Incluso si esa fe solo parece empujarnos a mantener un cuerpo, la cohesión de una familia ya dividida por el exilio, la alegría por medio de los chistes más sardónicos y persistir en poner cimientos sobre lo que parece hundirse. La etimología de resiliencia se proyecta también al futuro porque implica la capacidad de recuperarse de los traumas y de recuperar el estado inicial. No veo una palabra mejor para definir a Cuba.

Lea más del diario de Veronica Vega aquí.

Veronica Vega

Verónica Vega: Creo que la verdad tiene poder y la palabra puede y debe ser extensión de la verdad. Creo que ese es también el papel del Arte, y de los medios de comunicación. Me considero una artista, pero ante nada, una buscadora y defensora de la Verdad como esencia, como lo que sustenta la existencia y la conciencia humana. Creo que Cuba puede y debe cambiar y que sitios como Havana Times contribuyen a ese necesario cambio.

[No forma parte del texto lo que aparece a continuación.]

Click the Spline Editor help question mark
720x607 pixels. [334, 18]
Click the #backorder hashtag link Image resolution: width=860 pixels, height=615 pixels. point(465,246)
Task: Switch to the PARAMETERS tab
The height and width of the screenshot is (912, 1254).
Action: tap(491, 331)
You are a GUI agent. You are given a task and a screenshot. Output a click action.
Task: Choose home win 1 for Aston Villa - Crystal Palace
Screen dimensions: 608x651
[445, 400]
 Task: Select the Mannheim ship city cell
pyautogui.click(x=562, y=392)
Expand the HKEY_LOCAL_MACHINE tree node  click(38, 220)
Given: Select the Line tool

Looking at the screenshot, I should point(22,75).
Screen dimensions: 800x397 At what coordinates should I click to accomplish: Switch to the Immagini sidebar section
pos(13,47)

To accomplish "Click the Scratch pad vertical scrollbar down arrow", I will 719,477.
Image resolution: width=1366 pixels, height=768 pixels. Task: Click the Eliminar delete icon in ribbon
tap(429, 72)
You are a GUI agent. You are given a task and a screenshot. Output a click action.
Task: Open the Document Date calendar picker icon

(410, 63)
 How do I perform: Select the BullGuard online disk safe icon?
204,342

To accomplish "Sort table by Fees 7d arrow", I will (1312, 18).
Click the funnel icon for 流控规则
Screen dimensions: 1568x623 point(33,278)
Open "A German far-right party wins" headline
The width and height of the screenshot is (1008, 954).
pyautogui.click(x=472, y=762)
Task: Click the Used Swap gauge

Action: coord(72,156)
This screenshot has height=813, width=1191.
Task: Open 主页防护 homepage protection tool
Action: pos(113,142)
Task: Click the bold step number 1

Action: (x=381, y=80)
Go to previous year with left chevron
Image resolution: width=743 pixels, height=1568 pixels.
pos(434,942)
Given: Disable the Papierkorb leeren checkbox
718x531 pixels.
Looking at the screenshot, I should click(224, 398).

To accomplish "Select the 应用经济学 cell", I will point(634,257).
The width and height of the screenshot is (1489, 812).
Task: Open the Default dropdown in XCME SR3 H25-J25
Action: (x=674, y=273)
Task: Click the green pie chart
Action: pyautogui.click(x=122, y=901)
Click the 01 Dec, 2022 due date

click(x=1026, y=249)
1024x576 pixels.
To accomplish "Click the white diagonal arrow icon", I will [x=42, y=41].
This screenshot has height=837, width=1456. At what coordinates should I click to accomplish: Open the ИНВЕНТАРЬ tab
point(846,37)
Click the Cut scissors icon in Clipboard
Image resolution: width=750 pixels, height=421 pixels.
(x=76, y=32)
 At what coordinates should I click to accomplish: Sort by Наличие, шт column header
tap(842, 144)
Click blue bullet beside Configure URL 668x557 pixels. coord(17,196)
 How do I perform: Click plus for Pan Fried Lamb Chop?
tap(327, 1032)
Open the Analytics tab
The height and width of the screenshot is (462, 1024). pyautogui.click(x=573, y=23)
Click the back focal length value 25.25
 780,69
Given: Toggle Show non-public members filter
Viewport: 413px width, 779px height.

2 thoughts on “El alma de un país

  • Las vidas robadas nadie las puede restituir. Da igual si eres ciudadano de ese país abducido por malhechores o no lo eres y donde quiera que vayas “llevarás tu ciudad acuestas” (k. Kavafis) aunque por decisión propia nunca más vuelvas. Quisiera verlo todo desde tu visión. Es tan bonito lo que escribes!

  • Mientras leo tu diario, veo esa Cuba que dejamos atrás, donde había aún belleza y limpieza en las calles, y no existían tiendas con esas monedas falsas, ni la gente tiraba latas vacías en el piso. En el pasado se respetaba a este país y sus ciudadanos no carecían de educación. Pienso ahora en la degradación y la falta de derechos. La ley de la selva cuando vas a comprar alimentos y ves que te miran raro si discutes los precios. Hay que ser fuerte para poder resistir este caos.